London’s Real Food Festival Gets Mobile Payments

London’s Real Food Festival was the primary big outing for UK-based mobile payments platform Judo.

What makes its offer different to many we have seen lately is that the vendor doesn’t should buy a brand new piece of apparatus to take card payments.

Customers can either download the app and link up with the trader to make a payment – although that is currently only available to iOS users – or make a phone call to the Judo number in the event that they are using some other handset. Here they enter the merchant’s ID after which add their card details in the event that they are a primary time user after which the quantity payable. They’re going to then receive a text to verify. The app is free for traders, but there’s a transaction fee of two.9 per cent +29p with out a charge for refunds or failed transactions.

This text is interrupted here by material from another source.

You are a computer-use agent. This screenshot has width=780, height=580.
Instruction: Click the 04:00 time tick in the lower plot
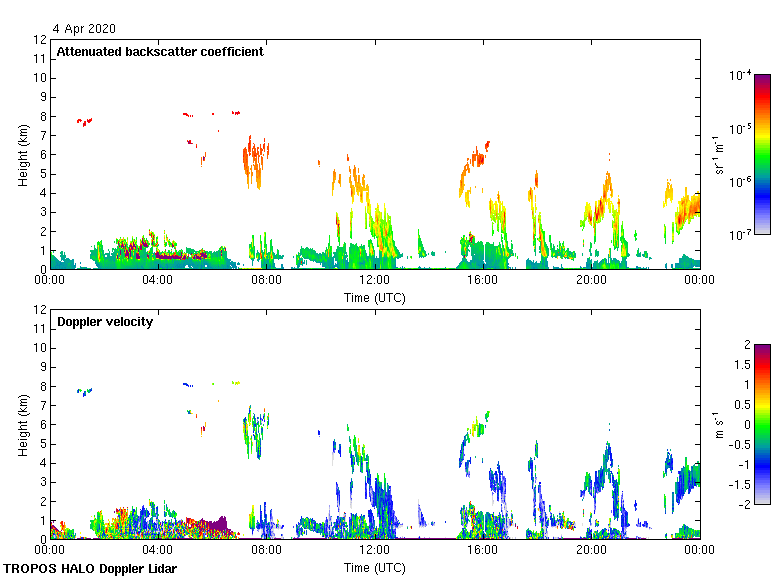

The company was founded two years ago and it has concerned with going ‘door-to-door’ to get traders like convenience stores and taxi drivers to sign-up before going public. The CEO, Dennis Jones, saw a niche inside the British marketplace for an exceptionally cheap alternative to bank card machines or even other mobile payments firms.

Jones said: “Our partnership with the genuine Food Festival is a lovely example of the way small traders and retailers can accept cards using only cell phones, even if they’re trading in a short lived setting.  Visitors to events just like the Real Food Festival is probably not carrying enough cash to pay for the tasty goods that they see on display.  By registering with Judo, traders could make sure they never miss a sale.”